Casio unterstützt Studie zu Konnektivitäten im Gehirn durch Klaviertraining

Unterstützt durch Instrumente von Casio haben Forscher der TU München zwei Jahre lang erforscht, ob sich durch Klaviertraining neue Konnektivitäten im Gehirn entwickeln und sich die Sensomotorik der Finger funktionell verbessert. Studienteilnehmer waren Kinder und Erwachsene mit motorischer Behinderung sowie sechs Kindern ohne Einschränkung. Bei der Klavierstudie kamen sensomotorische Klaviersysteme zum Einsatz. Das Trainingssystem basierte zunächst auf dem Leuchttastenpiano Privia PX-500L von Casio. Auf den neueren Digitalpianos (Modelle Privia PX-360), die Casio für die Studie stiftete, wurde eine LED-Leiste über der Tastatur angebracht. Für den Klavierunterricht trugen Klavierlehrer und Schüler Handschuhe, die miteinander kommunizieren. Im Schülerhandschuh waren Vibrationsmotoren und LEDs integriert, die helfen, die gelähmten Finger der spastischen Hand visuell voneinander zu unterscheiden und über sensorischen Input zu spüren. Schlägt der Lehrer mit dem Finger eine Taste an, vibriert und leuchtet der korrespondierende Finger des Schülers.

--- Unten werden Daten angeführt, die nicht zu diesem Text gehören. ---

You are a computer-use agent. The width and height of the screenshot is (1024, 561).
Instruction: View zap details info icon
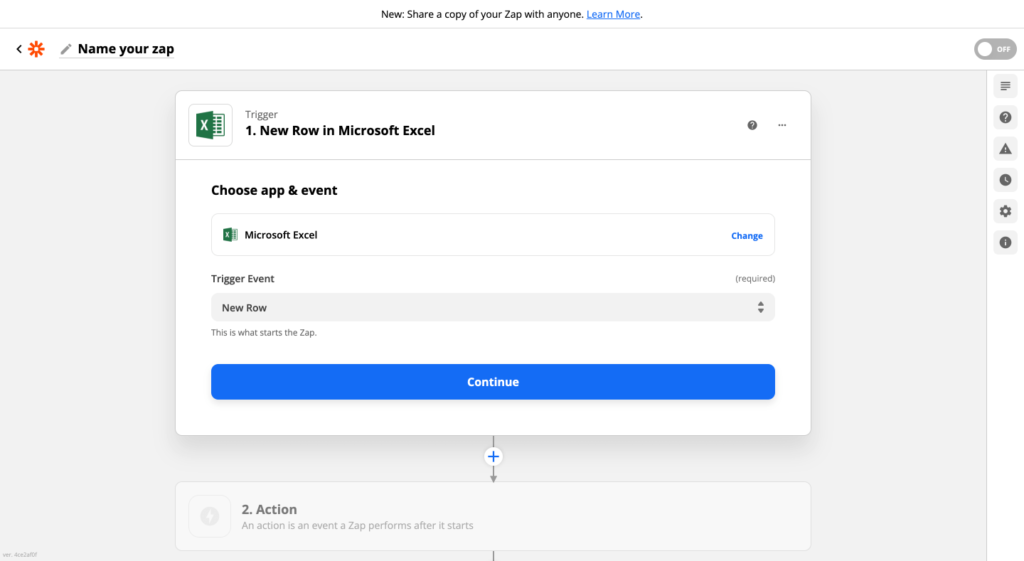click(1005, 242)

Die Ergebnisse der Studie werden am Freitag, den 29. Juli 2016, in München präsentiert. Hierzu findet auch ein Abschlusskonzert statt. Die Klavierlehrerinnen und Klavierlehrer studierten hierfür mit den Kindern und Erwachsenen den 1. Satz des Orchesterparts von Wolfgang Amadeus Mozarts D-Moll Konzert für Klavier und Orchester ein. Beim Konzert kommt das Celviano Grand Hybrid Digitalpiano von Casio zum Einsatz.